最新のサイバー犯罪への対処

テクノロジーの前に人に焦点を当てる

攻撃者やハッカーは、サイバー犯罪は大きな収益をもたらすと認識しています。そのため、ネットワークやクラウド上のデータやテクノロジーは狙われやすくなっています。では、サイバー犯罪を防ぐにはどうすれば良いのでしょうか。攻撃の戦術や標的、テクノロジーの理解も重要ですが、何よりも効果的なのは攻撃者について把握することです。

サイバー犯罪を効果的に防御し、対応するためには、攻撃者の動機と手口に対する理解が不可欠です。高度なサイバー攻撃は、次の2つの大きな特徴を備えています。

標的を絞り込んでいる(標的型) – スピア・フィッシングなどの攻撃では、特定のマシンや個人、ネットワーク、組織に合わせて作り込まれたマルウェアが使用されます。このようなマルウェアは、シグネチャやパターンが存在しない場合が多く、アンチウイルスなどの従来型のセキュリティ対策をすり抜けてしまいます。

長期にわたって持続的に活動を行う – 高度なサイバー攻撃では、Eメールやファイル、Web、ネットワークなど、複数の経路が使用されます。各経路での活動は、アンチウイルスなどの従来型のセキュリティ対策による発見を逃れ続けたり、無害または優先度が低いと見なされて無視されるなどの可能性があります。しかし、マルウェアが組織内に侵入して拡散すれば、最終的には壊滅的な被害につながります。

これらの特徴を備えたマルウェアは、同時にAPT攻撃(Advanced Persistent Threat:高度で持続的な標的型攻撃)を引き起こします。業種を問わずあらゆる企業・組織が標的となります。
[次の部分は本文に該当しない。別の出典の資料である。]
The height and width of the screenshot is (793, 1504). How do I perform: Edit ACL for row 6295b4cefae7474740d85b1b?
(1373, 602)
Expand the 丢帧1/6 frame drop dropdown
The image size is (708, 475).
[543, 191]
大半のセキュリティ・ソリューションが十分ではない理由

大半のセキュリティ・ソリューションが十分ではない理由

AVやファイアウォールなどの標準的なセキュリティ・ソリューションをすり抜ける攻撃の手口と、このような今日の脅威に対処するFireEyeのソリューションの特徴について説明します。
(動画 - 1分35秒)

サイバー攻撃者の狙い

効果的かつ効率的なセキュリティ対策を講じる上で不可欠な要素は、サイバー攻撃者の目的に対する理解です。彼らにとって価値が高い情報は何か、狙われやすいターゲットは何かを把握することが重要です。

産業スパイ活動

産業スパイ活動の実行犯は、APT攻撃によって知的財産や機密情報の入手を試みます。その最終的な目的は、自身または雇い主に長期的な経済的利益をもたらすことです。このような活動は、主に国家組織や標的企業と競合している企業などの支援を受けています。多くのネットワーク侵害が標的企業を直接攻撃するのではなく、その企業のサプライ・チェーン に属するベンダーなど、第三者に対する攻撃を起点にしている点を考慮すると、どのような企業でも安全とは言えません。

組織犯罪

組織化されたサイバー犯罪においては、クレジット・カード情報などを窃取して金銭的利益を手っ取り早く得るためにAPT攻撃が実行されます。このようなサイバー攻撃は、従来型のセキュリティ対策をすり抜け、長期間にわたって標的のネットワークに潜伏します。あらゆる企業が標的になりますが、小売業や金融サービス業(銀行やクレジット・カード決済事業者など)が特に狙われています。

妨害行為、ハクティビスト(政治的・社会的な主張を目的とするハッカー・グループ)

このタイプのサイバー攻撃の目的は、企業の日常業務の妨害やWebサイトの改ざんなどによる誹謗中傷、政治的主張の表明です。厄介なことに、その多くは標的型でも持続的でもありません。攻撃者が個人の場合もありますが、たいていはボットネットやスパム・メールを使用して組織と個人の両方を狙うAnonymous(アノニマス)やLulzSecなどのように、集団で活動しています。